■ SOURCE EXTRACT:

Clinically, we understand this as the anxiety maintenance cycle: anxiety prompts avoidance, which provides short-term relief, which in turn reinforces the anxious belief that the avoided thing is dangerous. Over time, avoidance shrinks a teen’s world. What started as taking a few days off can quickly become chronic social withdrawal, disrupted sleep, loss of motivation, or increased reliance on maladaptive coping strategies.

At the same time, other teens go in the opposite direction. Sensing their child’s discomfort with open-ended time, some parents overcompensate—stacking the summer with camps, classes, college prep, and travel. While structure can be protective, overscheduling an anxious teen can trigger overcontrol, perfectionism, and performance anxiety, especially in those who mask their distress with high achievement.

In both scenarios—withdrawal or overdrive—the teen’s anxious nervous system is not regulating. It’s reacting.


Nervous System Dysregulation in the Absence of Anchors

Anxiety is not just a cognitive experience—it’s physiological. During the school year, daily movement, social engagement, intellectual stimulation, and consistent routines all serve as regulators. They provide feedback loops that help organize the nervous system.

When those inputs disappear, it’s not uncommon for teens to become dysregulated. Parents may observe increased irritability, emotional lability, fatigue, or somatic complaints (like headaches or GI issues). Sleep patterns may become erratic. Motivation may plummet. And without the demands of school to mask it, underlying distress rises to the surface.

This is why “just relaxing” rarely works as a strategy for teens with anxiety. The nervous system requires intentional regulation—not just time off.


What Can Parents Do?

There’s no universal summer strategy that works for every teen. But there are a few clinical principles that can help guide parents in supporting their child’s emotional health:

1. Create Light but Reliable Structure
Daily anchors—consistent sleep/wake times, meals, light physical activity, scheduled therapy—can restore rhythm without overwhelming. The structure doesn’t need to mimic school but should provide a scaffold to help the teen feel contained.

■ LISTED ENTRIES:
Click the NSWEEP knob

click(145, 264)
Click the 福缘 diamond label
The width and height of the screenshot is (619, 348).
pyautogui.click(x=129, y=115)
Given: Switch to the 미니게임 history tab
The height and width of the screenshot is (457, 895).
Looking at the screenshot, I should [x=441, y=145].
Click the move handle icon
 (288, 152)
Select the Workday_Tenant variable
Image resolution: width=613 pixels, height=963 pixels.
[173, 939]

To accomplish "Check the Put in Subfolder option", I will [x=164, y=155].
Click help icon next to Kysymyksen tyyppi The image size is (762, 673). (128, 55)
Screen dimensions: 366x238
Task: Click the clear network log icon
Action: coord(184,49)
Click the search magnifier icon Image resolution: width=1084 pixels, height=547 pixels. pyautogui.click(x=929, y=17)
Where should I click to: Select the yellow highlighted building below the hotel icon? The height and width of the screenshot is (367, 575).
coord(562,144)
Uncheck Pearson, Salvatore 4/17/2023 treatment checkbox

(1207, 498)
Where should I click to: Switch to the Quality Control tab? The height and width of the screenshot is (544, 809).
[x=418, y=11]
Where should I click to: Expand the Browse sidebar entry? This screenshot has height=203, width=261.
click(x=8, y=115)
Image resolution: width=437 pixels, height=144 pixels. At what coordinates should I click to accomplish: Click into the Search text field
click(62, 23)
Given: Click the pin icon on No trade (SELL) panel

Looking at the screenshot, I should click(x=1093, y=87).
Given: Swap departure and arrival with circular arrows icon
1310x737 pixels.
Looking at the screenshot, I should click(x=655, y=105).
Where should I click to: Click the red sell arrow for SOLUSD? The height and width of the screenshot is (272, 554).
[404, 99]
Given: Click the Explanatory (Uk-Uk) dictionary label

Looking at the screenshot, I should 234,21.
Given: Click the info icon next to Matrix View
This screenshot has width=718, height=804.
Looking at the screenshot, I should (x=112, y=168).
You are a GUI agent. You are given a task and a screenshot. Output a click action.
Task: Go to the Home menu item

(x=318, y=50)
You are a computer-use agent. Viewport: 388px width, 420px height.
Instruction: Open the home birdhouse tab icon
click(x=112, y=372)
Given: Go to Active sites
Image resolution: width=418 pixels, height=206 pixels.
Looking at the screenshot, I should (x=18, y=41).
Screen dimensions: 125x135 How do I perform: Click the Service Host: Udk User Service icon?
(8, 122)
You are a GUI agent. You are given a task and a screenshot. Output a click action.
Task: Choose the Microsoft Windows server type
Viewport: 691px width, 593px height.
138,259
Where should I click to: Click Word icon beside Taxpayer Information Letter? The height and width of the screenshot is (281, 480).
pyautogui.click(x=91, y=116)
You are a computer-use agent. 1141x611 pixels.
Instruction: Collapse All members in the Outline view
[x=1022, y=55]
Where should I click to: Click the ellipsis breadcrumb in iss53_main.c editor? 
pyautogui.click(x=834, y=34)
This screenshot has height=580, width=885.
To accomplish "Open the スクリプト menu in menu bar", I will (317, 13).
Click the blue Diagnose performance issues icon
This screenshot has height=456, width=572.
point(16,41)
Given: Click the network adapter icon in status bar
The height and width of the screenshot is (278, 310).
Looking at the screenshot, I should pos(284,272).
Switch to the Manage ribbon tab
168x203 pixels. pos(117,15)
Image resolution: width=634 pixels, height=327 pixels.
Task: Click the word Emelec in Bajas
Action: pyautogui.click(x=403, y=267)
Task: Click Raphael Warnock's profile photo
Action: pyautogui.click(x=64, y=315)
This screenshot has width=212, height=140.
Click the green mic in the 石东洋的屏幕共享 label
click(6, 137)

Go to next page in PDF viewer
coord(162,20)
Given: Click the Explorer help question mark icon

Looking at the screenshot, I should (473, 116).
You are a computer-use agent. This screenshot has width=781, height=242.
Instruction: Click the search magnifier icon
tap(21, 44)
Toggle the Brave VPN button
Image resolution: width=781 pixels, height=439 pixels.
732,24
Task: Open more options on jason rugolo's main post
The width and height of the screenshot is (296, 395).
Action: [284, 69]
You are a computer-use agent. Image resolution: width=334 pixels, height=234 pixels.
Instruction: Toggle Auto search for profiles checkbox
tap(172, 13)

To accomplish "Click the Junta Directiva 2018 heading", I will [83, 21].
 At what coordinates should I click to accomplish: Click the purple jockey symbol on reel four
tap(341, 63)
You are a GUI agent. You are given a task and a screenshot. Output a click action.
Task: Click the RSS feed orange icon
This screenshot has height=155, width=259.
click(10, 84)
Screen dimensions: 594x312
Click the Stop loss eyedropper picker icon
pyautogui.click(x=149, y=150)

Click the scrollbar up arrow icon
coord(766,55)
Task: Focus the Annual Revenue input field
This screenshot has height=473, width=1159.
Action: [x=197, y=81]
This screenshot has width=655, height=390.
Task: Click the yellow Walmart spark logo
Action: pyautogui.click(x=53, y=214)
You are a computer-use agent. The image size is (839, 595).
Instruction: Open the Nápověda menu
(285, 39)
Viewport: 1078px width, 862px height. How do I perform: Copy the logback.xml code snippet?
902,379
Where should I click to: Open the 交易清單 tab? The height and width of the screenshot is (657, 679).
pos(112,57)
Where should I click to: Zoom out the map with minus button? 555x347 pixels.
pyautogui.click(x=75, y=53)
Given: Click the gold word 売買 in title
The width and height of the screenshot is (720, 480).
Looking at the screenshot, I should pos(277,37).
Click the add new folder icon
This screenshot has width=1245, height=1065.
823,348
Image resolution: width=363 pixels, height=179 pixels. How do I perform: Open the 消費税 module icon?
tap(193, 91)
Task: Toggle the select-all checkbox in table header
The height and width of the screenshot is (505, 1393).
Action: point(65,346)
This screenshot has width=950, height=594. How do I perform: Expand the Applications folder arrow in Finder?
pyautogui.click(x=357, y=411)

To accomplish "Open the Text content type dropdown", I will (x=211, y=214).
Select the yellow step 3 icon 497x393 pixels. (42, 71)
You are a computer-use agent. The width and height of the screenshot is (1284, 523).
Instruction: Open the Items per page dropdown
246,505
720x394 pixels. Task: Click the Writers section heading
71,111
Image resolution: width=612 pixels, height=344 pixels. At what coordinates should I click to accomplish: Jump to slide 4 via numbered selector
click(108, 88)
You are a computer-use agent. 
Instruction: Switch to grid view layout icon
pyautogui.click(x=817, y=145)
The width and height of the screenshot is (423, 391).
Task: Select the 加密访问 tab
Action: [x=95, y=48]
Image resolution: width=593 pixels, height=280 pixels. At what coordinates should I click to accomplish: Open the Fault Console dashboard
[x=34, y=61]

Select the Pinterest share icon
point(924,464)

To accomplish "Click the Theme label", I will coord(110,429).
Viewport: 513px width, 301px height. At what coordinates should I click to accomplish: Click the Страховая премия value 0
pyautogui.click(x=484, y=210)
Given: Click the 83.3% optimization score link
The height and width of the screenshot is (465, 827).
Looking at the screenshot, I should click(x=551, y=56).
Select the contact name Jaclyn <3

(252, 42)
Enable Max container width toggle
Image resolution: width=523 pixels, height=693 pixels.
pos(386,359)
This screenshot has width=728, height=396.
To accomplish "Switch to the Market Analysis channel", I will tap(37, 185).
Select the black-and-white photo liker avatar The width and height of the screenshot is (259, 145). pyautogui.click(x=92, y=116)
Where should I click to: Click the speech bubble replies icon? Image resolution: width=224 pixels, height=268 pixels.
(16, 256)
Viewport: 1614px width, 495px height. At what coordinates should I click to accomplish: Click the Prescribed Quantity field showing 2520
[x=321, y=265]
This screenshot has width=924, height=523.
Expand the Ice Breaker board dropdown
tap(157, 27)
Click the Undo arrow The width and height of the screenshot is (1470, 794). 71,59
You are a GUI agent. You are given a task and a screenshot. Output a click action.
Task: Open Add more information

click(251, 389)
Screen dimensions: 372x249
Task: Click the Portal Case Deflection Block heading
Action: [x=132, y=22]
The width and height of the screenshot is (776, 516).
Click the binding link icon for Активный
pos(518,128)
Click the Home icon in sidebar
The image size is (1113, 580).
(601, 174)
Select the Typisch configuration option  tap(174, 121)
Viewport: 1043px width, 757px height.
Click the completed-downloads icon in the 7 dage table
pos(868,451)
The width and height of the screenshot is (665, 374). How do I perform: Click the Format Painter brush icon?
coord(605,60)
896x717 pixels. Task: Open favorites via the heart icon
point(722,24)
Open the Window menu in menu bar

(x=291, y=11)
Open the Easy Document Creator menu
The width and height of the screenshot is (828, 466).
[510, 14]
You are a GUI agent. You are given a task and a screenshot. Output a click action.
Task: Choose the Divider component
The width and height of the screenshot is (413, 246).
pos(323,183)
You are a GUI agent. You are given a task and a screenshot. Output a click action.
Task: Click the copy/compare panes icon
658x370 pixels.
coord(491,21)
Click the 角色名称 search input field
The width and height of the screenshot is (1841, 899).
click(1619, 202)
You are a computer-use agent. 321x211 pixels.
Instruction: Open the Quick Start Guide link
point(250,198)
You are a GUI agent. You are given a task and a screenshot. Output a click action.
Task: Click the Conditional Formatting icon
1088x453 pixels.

■ WHAT THE TASK REQUIRES:
Continue the passage on teen anxiety during the summer, starting right after its last sentence.

■ RESPONSE TO THE EXERCISE:
2. Watch for Patterns of Avoidance
Avoidance is the hallmark of anxiety. If your teen is consistently retreating from social situations, physical activity, or new experiences, it’s important to interrupt that pattern gently but directly. Help them take small steps back toward engagement—even when it’s uncomfortable.

3. Support Regulating Activities
Encourage movement, time in nature, creative expression, and face-to-face social interaction. These all support nervous system regulation. Excessive screen time, isolation, or late-night sleep schedules tend to do the opposite.

4. Don’t Wait for Motivation
Anxious teens often say they don’t “feel like” doing things that might help. Waiting for internal motivation before acting only reinforces avoidance. Instead, use behavioral activation—support them in engaging first, with the understanding that motivation often follows action, not the other way around.

5. Separate the Teen from the Anxiety
When teens push back on plans or resist doing hard things, it’s often the anxiety talking. Help them externalize it: “I wonder if your anxiety is telling you this will be too hard. What would it be like to push back on it instead of listening to it?”

6. Model Calm Executive Function
Anxiety thrives in ambiguity. If parents leave every decision up for negotiation, anxious teens will often default to avoidance. It’s okay—and often necessary—for parents to make calm, confident decisions, especially when anxiety is driving the conversation. Being empathic doesn’t mean being passive.


A Different Kind of Growth

Summer doesn’t have to be perfect. It doesn’t need to be packed or left entirely open. What it can be is a space for developmentally appropriate challenge, nervous system recalibration, and increased emotional awareness.

Anxiety doesn’t take a vacation—but that doesn’t mean teens can’t learn to navigate it with more confidence. With a balance of routine, rest, and gentle exposure to discomfort, summer can be a season not of avoidance, but of quiet growth.